Le séisme s’est produit à 16 h 53 (heure locale) au large du nord de la préfecture d’Iwate. Les secousses ont fait trembler de grands immeubles jusqu’à Tokyo, à plusieurs kilomètres.
Les vagues pourraient atteindre trois mètres. Au Japon, après un violent séisme de magnitude 7,4 dans le nord du pays, l’Agence météorologique japonaise (JMA) a émis une alerte au tsunami ce lundi. Les premières vagues pourraient atteindre immédiatement le littoral nord, a-t-elle précisé, avertissant que des dégâts étaient à prévoir.
« Évacuez immédiatement les régions côtières et les zones riveraines vers un endroit plus sûr, tel qu’un terrain surélevé ou un bâtiment d’évacuation.

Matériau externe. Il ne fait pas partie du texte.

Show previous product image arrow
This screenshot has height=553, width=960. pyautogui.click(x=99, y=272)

Les vagues du tsunami devraient frapper à plusieurs reprises. Ne quittez pas les lieux sûrs tant que l’alerte n’est pas levée », a-t-elle déclaré, la chaîne de télévision NHK interrompant immédiatement ses programmes.
De violentes secousses
Le séisme s’est produit à 16 h 53 (heure locale), soit 8 h 53 (heure française) dans les eaux du Pacifique, au large du nord de la préfecture d’Iwate. Les secousses ont été si violentes qu’elles ont fait trembler de grands immeubles jusqu’à Tokyo, à plusieurs centaines de kilomètres de là.
Une vague de tsunami de 80 centimètres a été observée à 17 h 34, heure locale, dans un port de Kuji, situé dans la préfecture d’Iwate, deux minutes après une première de 70 cm et quarante et une minute après la secousse sismique, a indiqué la JMA. Des images de NHK ne montraient pas de dégâts visibles immédiatement autour de plusieurs ports d’Iwate.

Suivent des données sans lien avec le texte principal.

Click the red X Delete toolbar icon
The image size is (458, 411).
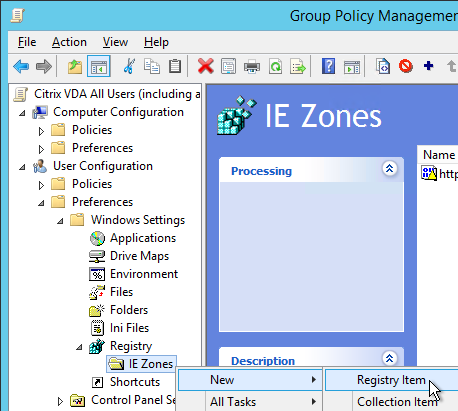[x=205, y=66]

Le bureau de la Première ministre, Sanae Takaichi, a indiqué avoir mis en place une cellule de gestion de crise. « Pour ceux d’entre vous qui résident dans les zones concernées par les alertes, veuillez-vous mettre à l’abri en vous rendant dans des endroits plus élevés et plus sûrs », a ajouté la Première ministre face aux journalistes, ajoutant que le gouvernement s’efforçait de vérifier s’il y avait des victimes ou des dégâts matériels.
Traumatisme
Le pays est toujours traumatisé par le séisme de magnitude 9,0 de mars 2011, qui avait déclenché un tsunami, à l’origine de quelque 18.500 morts ou disparus. Ce séisme s’était déclenché sur la côte pacifique, le long de la fosse de Nankai. Une fosse sous-marine de 800 kilomètres où la plaque océanique de la mer des Philippines « s’enfonce » lentement sous la plaque continentale sur laquelle repose le Japon.
Le gouvernement estime qu’un séisme dans la fosse de Nankai, suivi d’un tsunami, pourrait tuer jusqu’à 298.000 personnes et causer jusqu’à 2.000 milliards de dollars de dégâts. Le Japon figure parmi les pays les plus actifs au monde d’un point de vue sismique. L’archipel, qui compte environ 125 millions d’habitants, subit quelque 1.500 secousse chaque année, principalement légères, bien que les dégâts varient selon leur localisation et leur profondeur sous la surface terrestre.
L’année précédente, le 1er janvier 2024, un séisme de magnitude 7,5, qui était alors le plus fort ressenti dans le pays depuis plus de dix ans, avait frappé la péninsule de Noto (centre) et causé la mort de près de 470 personnes.